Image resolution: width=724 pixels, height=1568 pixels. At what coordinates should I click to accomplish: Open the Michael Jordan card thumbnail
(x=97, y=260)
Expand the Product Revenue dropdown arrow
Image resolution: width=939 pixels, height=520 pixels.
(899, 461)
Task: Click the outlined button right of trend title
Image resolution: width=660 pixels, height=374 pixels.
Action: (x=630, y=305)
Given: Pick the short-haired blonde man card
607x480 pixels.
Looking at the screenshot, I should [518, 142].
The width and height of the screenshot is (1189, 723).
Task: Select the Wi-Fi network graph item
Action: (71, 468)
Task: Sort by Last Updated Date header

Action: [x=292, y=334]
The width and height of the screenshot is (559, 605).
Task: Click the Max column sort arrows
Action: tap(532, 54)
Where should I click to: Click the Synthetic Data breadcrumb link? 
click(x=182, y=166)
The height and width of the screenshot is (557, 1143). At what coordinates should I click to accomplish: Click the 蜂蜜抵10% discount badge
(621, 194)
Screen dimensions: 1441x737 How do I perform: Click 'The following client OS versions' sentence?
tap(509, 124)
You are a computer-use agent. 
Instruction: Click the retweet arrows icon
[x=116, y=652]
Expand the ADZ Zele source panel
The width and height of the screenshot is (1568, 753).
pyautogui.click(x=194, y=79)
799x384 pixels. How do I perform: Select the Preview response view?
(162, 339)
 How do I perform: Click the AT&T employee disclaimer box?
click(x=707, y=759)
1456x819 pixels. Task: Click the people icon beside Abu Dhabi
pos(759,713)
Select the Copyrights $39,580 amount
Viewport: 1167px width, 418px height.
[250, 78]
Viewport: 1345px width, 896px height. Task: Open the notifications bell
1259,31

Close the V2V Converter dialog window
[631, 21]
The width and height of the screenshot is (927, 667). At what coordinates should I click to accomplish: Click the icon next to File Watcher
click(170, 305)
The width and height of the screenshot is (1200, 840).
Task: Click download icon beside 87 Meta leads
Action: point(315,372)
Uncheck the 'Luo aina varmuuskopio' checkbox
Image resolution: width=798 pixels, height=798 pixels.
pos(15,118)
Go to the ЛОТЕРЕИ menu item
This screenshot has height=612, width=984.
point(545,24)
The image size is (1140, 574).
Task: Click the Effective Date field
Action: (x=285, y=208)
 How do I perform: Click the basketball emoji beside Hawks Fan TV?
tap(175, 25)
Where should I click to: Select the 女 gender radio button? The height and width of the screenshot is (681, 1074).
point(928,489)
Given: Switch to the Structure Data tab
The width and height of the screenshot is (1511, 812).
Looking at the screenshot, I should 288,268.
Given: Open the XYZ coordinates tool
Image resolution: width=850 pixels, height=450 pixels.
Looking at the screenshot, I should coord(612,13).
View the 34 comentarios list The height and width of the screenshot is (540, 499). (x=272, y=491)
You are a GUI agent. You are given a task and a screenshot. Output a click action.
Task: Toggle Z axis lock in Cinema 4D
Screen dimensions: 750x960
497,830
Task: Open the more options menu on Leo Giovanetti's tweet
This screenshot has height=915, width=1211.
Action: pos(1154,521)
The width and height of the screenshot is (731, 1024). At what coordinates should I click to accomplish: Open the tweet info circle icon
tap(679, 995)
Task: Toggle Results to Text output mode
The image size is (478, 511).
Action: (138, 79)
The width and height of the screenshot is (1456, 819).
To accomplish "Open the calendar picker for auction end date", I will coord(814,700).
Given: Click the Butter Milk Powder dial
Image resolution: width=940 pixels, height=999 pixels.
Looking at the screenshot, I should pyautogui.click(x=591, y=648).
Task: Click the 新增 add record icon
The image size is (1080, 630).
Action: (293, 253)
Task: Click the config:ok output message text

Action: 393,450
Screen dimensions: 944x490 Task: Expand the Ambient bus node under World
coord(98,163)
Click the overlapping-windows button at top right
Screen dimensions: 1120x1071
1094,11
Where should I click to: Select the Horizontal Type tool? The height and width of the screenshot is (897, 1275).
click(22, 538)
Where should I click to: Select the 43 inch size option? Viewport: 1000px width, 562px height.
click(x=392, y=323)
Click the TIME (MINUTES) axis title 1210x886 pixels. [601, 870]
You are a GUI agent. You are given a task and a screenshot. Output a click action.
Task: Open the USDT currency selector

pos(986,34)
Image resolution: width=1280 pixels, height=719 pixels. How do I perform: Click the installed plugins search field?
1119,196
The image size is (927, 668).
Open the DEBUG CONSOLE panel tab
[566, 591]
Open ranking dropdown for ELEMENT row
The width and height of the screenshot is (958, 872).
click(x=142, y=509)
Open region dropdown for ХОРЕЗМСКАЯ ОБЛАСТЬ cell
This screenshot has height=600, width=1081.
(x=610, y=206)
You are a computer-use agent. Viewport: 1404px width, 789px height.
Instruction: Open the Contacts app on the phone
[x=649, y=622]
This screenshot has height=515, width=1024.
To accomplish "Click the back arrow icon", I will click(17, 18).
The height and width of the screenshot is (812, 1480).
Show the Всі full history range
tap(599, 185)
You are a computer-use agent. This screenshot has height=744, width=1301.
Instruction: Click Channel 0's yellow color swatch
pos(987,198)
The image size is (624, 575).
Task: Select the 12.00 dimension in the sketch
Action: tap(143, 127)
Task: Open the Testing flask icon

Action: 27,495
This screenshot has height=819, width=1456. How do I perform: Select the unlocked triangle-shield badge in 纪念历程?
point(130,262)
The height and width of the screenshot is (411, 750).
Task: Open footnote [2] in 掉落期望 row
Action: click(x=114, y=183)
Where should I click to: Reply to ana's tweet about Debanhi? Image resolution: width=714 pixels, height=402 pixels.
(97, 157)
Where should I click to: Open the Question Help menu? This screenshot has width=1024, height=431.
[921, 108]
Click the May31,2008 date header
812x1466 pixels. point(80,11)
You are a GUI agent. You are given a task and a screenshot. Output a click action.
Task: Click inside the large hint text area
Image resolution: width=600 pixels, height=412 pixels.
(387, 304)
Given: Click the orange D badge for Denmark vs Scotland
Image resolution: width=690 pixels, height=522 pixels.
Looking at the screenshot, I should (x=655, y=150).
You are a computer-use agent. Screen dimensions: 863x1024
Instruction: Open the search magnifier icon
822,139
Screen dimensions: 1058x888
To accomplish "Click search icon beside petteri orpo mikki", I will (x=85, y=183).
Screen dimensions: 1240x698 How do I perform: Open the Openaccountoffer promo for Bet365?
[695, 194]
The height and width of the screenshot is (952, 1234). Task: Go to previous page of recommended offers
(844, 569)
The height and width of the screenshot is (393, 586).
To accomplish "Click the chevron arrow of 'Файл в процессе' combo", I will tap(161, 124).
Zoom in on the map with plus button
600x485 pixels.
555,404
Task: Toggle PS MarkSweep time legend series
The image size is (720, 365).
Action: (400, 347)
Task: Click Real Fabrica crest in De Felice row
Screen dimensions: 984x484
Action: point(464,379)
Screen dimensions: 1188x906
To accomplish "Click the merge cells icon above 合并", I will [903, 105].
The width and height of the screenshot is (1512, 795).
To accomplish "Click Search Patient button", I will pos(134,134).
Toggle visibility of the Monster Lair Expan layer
________________________
Aim of the task = From the first line down to the last, give the records again exactly.

Output =
Image resolution: width=724 pixels, height=1568 pixels. At what coordinates should I click to accomplish: Open the Michael Jordan card thumbnail
(x=97, y=260)
Expand the Product Revenue dropdown arrow
Image resolution: width=939 pixels, height=520 pixels.
(899, 461)
Task: Click the outlined button right of trend title
Image resolution: width=660 pixels, height=374 pixels.
Action: (x=630, y=305)
Given: Pick the short-haired blonde man card
607x480 pixels.
Looking at the screenshot, I should [518, 142].
The width and height of the screenshot is (1189, 723).
Task: Select the Wi-Fi network graph item
Action: (71, 468)
Task: Sort by Last Updated Date header

Action: [x=292, y=334]
The width and height of the screenshot is (559, 605).
Task: Click the Max column sort arrows
Action: tap(532, 54)
Where should I click to: Click the Synthetic Data breadcrumb link? 
click(x=182, y=166)
The height and width of the screenshot is (557, 1143). At what coordinates should I click to accomplish: Click the 蜂蜜抵10% discount badge
(621, 194)
Screen dimensions: 1441x737 How do I perform: Click 'The following client OS versions' sentence?
tap(509, 124)
You are a computer-use agent. 
Instruction: Click the retweet arrows icon
[x=116, y=652]
Expand the ADZ Zele source panel
The width and height of the screenshot is (1568, 753).
pyautogui.click(x=194, y=79)
799x384 pixels. How do I perform: Select the Preview response view?
(162, 339)
 How do I perform: Click the AT&T employee disclaimer box?
click(x=707, y=759)
1456x819 pixels. Task: Click the people icon beside Abu Dhabi
pos(759,713)
Select the Copyrights $39,580 amount
Viewport: 1167px width, 418px height.
[250, 78]
Viewport: 1345px width, 896px height. Task: Open the notifications bell
1259,31

Close the V2V Converter dialog window
[631, 21]
The width and height of the screenshot is (927, 667). At what coordinates should I click to accomplish: Click the icon next to File Watcher
click(170, 305)
The width and height of the screenshot is (1200, 840).
Task: Click download icon beside 87 Meta leads
Action: point(315,372)
Uncheck the 'Luo aina varmuuskopio' checkbox
Image resolution: width=798 pixels, height=798 pixels.
pos(15,118)
Go to the ЛОТЕРЕИ menu item
This screenshot has height=612, width=984.
point(545,24)
The image size is (1140, 574).
Task: Click the Effective Date field
Action: (x=285, y=208)
 How do I perform: Click the basketball emoji beside Hawks Fan TV?
tap(175, 25)
Where should I click to: Select the 女 gender radio button? The height and width of the screenshot is (681, 1074).
point(928,489)
Given: Switch to the Structure Data tab
The width and height of the screenshot is (1511, 812).
Looking at the screenshot, I should 288,268.
Given: Open the XYZ coordinates tool
Image resolution: width=850 pixels, height=450 pixels.
Looking at the screenshot, I should coord(612,13).
View the 34 comentarios list The height and width of the screenshot is (540, 499). (x=272, y=491)
You are a GUI agent. You are given a task and a screenshot. Output a click action.
Task: Toggle Z axis lock in Cinema 4D
Screen dimensions: 750x960
497,830
Task: Open the more options menu on Leo Giovanetti's tweet
This screenshot has height=915, width=1211.
Action: pos(1154,521)
The width and height of the screenshot is (731, 1024). At what coordinates should I click to accomplish: Open the tweet info circle icon
tap(679, 995)
Task: Toggle Results to Text output mode
The image size is (478, 511).
Action: (138, 79)
The width and height of the screenshot is (1456, 819).
To accomplish "Open the calendar picker for auction end date", I will coord(814,700).
Given: Click the Butter Milk Powder dial
Image resolution: width=940 pixels, height=999 pixels.
Looking at the screenshot, I should pyautogui.click(x=591, y=648).
Task: Click the 新增 add record icon
The image size is (1080, 630).
Action: (293, 253)
Task: Click the config:ok output message text

Action: 393,450
Screen dimensions: 944x490 Task: Expand the Ambient bus node under World
coord(98,163)
Click the overlapping-windows button at top right
Screen dimensions: 1120x1071
1094,11
Where should I click to: Select the Horizontal Type tool? The height and width of the screenshot is (897, 1275).
click(22, 538)
Where should I click to: Select the 43 inch size option? Viewport: 1000px width, 562px height.
click(x=392, y=323)
Click the TIME (MINUTES) axis title 1210x886 pixels. [601, 870]
You are a GUI agent. You are given a task and a screenshot. Output a click action.
Task: Open the USDT currency selector

pos(986,34)
Image resolution: width=1280 pixels, height=719 pixels. How do I perform: Click the installed plugins search field?
1119,196
The image size is (927, 668).
Open the DEBUG CONSOLE panel tab
[566, 591]
Open ranking dropdown for ELEMENT row
The width and height of the screenshot is (958, 872).
click(x=142, y=509)
Open region dropdown for ХОРЕЗМСКАЯ ОБЛАСТЬ cell
This screenshot has height=600, width=1081.
(x=610, y=206)
You are a computer-use agent. Viewport: 1404px width, 789px height.
Instruction: Open the Contacts app on the phone
[x=649, y=622]
This screenshot has height=515, width=1024.
To accomplish "Click the back arrow icon", I will click(17, 18).
The height and width of the screenshot is (812, 1480).
Show the Всі full history range
tap(599, 185)
You are a computer-use agent. This screenshot has height=744, width=1301.
Instruction: Click Channel 0's yellow color swatch
pos(987,198)
The image size is (624, 575).
Task: Select the 12.00 dimension in the sketch
Action: tap(143, 127)
Task: Open the Testing flask icon

Action: 27,495
This screenshot has height=819, width=1456. How do I perform: Select the unlocked triangle-shield badge in 纪念历程?
point(130,262)
The height and width of the screenshot is (411, 750).
Task: Open footnote [2] in 掉落期望 row
Action: click(x=114, y=183)
Where should I click to: Reply to ana's tweet about Debanhi? Image resolution: width=714 pixels, height=402 pixels.
(97, 157)
Where should I click to: Open the Question Help menu? This screenshot has width=1024, height=431.
[921, 108]
Click the May31,2008 date header
812x1466 pixels. point(80,11)
You are a GUI agent. You are given a task and a screenshot. Output a click action.
Task: Click inside the large hint text area
Image resolution: width=600 pixels, height=412 pixels.
(387, 304)
Given: Click the orange D badge for Denmark vs Scotland
Image resolution: width=690 pixels, height=522 pixels.
Looking at the screenshot, I should (x=655, y=150).
You are a computer-use agent. Screen dimensions: 863x1024
Instruction: Open the search magnifier icon
822,139
Screen dimensions: 1058x888
To accomplish "Click search icon beside petteri orpo mikki", I will (x=85, y=183).
Screen dimensions: 1240x698 How do I perform: Open the Openaccountoffer promo for Bet365?
[695, 194]
The height and width of the screenshot is (952, 1234). Task: Go to previous page of recommended offers
(844, 569)
The height and width of the screenshot is (393, 586).
To accomplish "Click the chevron arrow of 'Файл в процессе' combo", I will tap(161, 124).
Zoom in on the map with plus button
600x485 pixels.
555,404
Task: Toggle PS MarkSweep time legend series
The image size is (720, 365).
Action: (400, 347)
Task: Click Real Fabrica crest in De Felice row
Screen dimensions: 984x484
Action: point(464,379)
Screen dimensions: 1188x906
To accomplish "Click the merge cells icon above 合并", I will [903, 105].
The width and height of the screenshot is (1512, 795).
To accomplish "Click Search Patient button", I will pos(134,134).
Toggle visibility of the Monster Lair Expan layer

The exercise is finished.